--- begin SOURCE MATERIAL ---

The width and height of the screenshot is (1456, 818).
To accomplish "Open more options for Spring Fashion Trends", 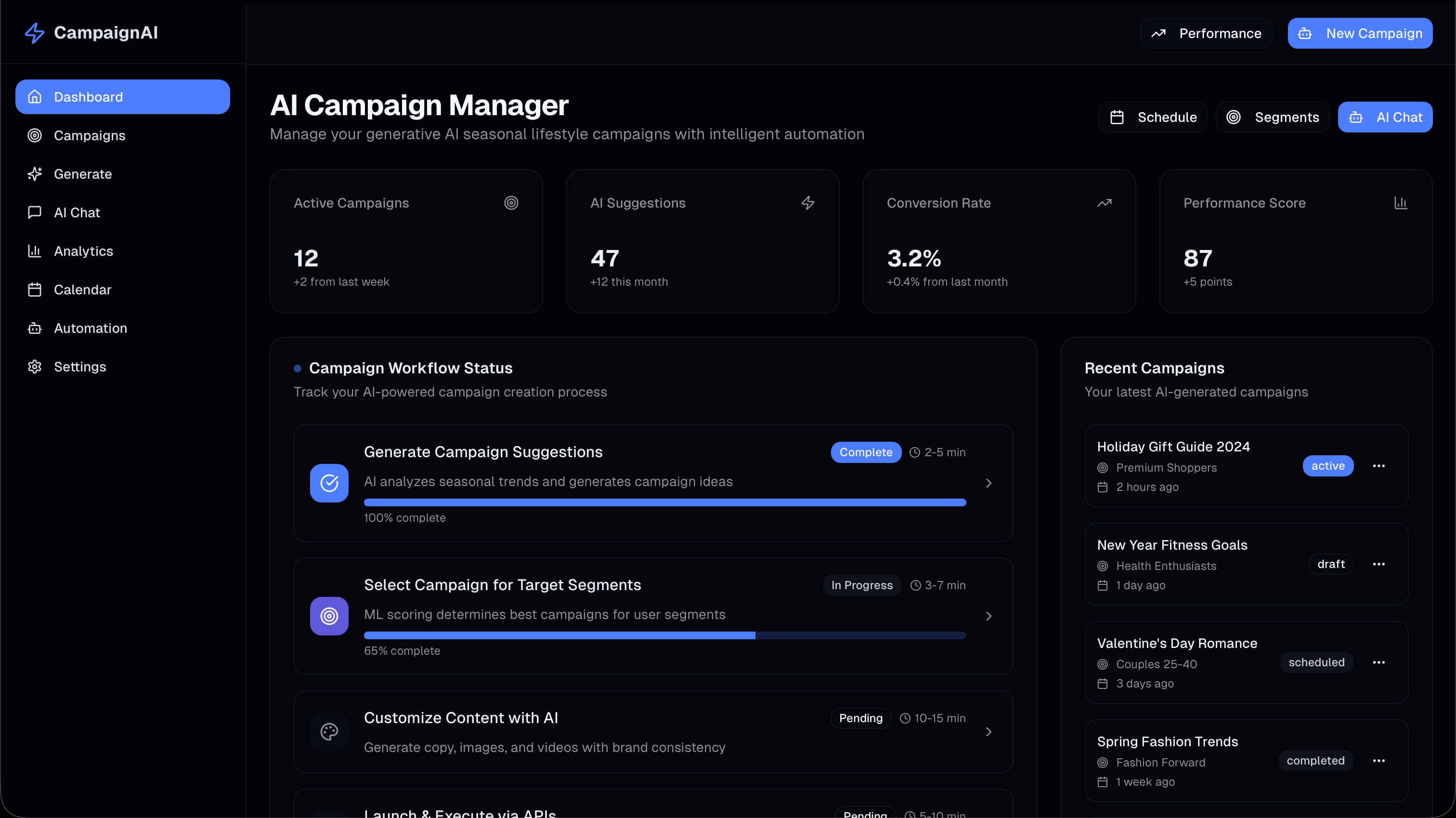I will 1378,761.
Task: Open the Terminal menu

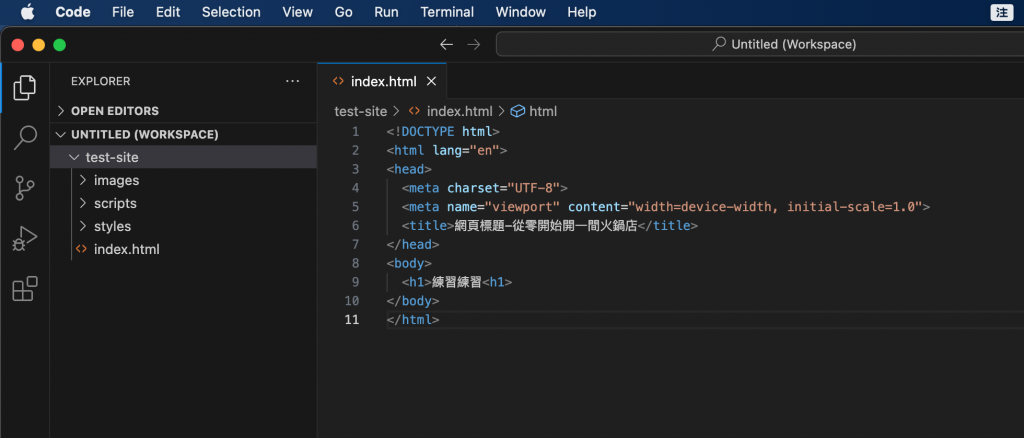Action: pyautogui.click(x=447, y=12)
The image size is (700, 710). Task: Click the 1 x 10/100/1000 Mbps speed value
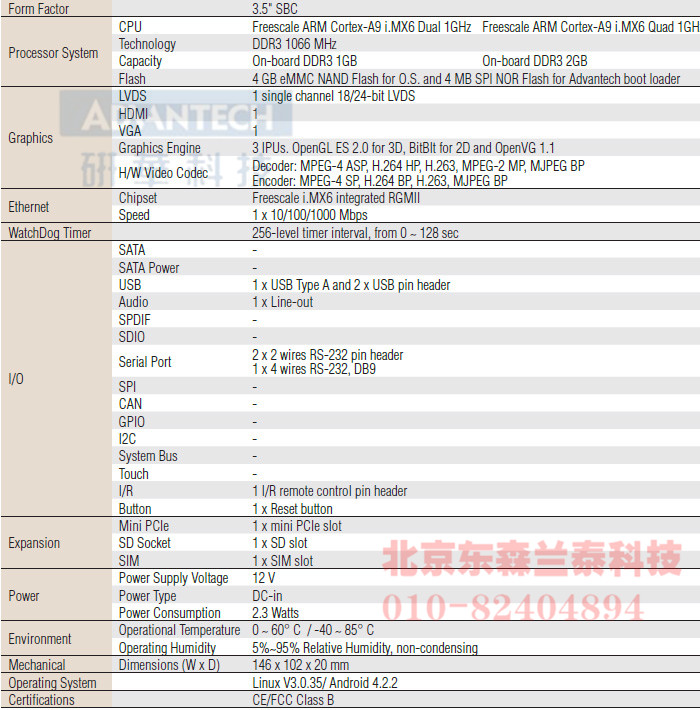point(310,215)
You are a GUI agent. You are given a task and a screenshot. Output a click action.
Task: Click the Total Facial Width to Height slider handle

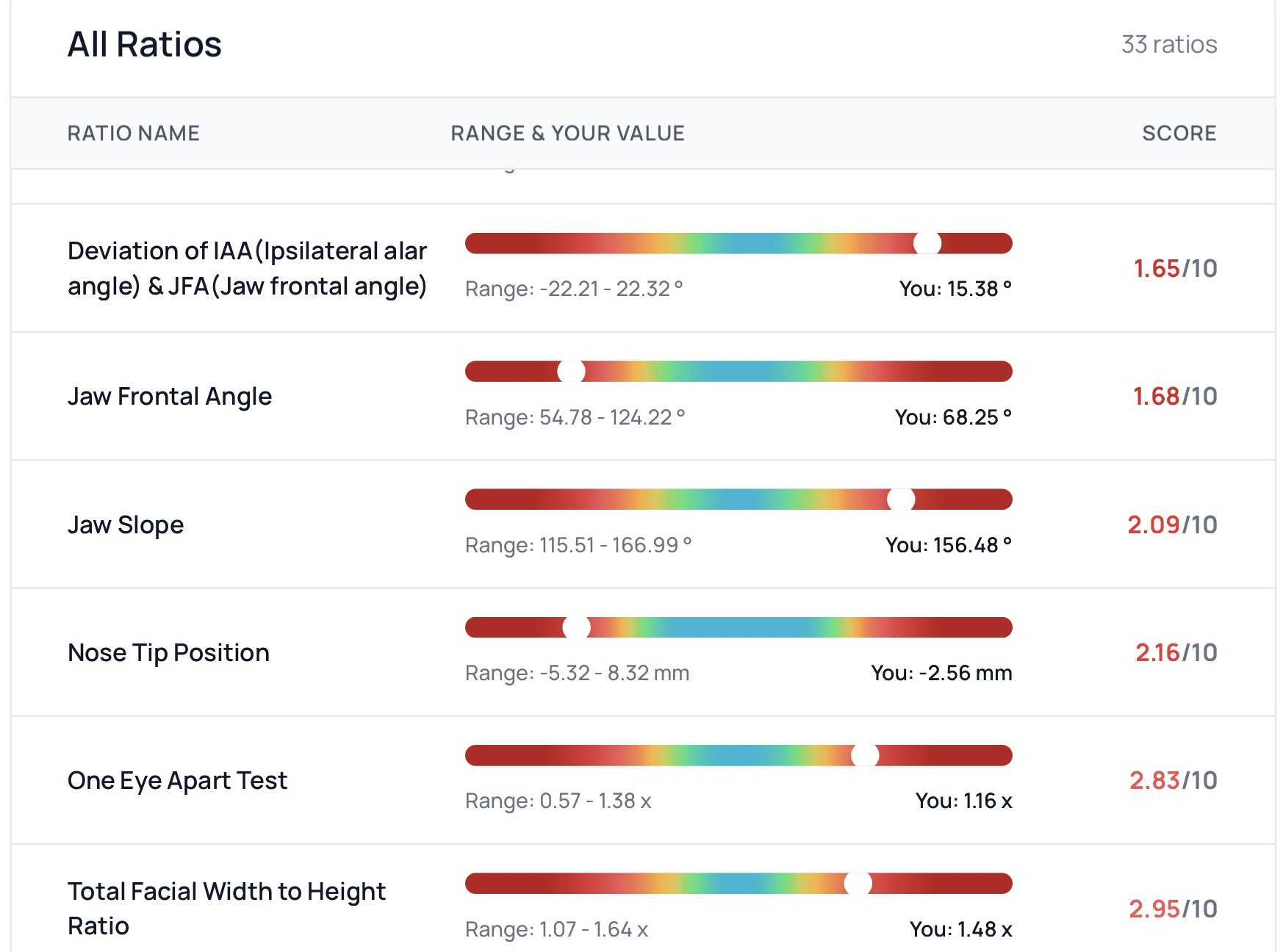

--- end SOURCE MATERIAL ---

- DESCRIPTION OF THE TASK -
Reproduce the part of the items that opens with the line containing "Task: Open the Terminal menu" and runs through the end of the items, swapping "slider handle" for "slider thumb" and keeping everything else the same. Leave the pictures out of your answer.

- RESULT -
Task: Open the Terminal menu

Action: pyautogui.click(x=447, y=12)
The image size is (700, 710). Task: Click the 1 x 10/100/1000 Mbps speed value
point(310,215)
You are a GUI agent. You are given a task and a screenshot. Output a click action.
Task: Click the Total Facial Width to Height slider thumb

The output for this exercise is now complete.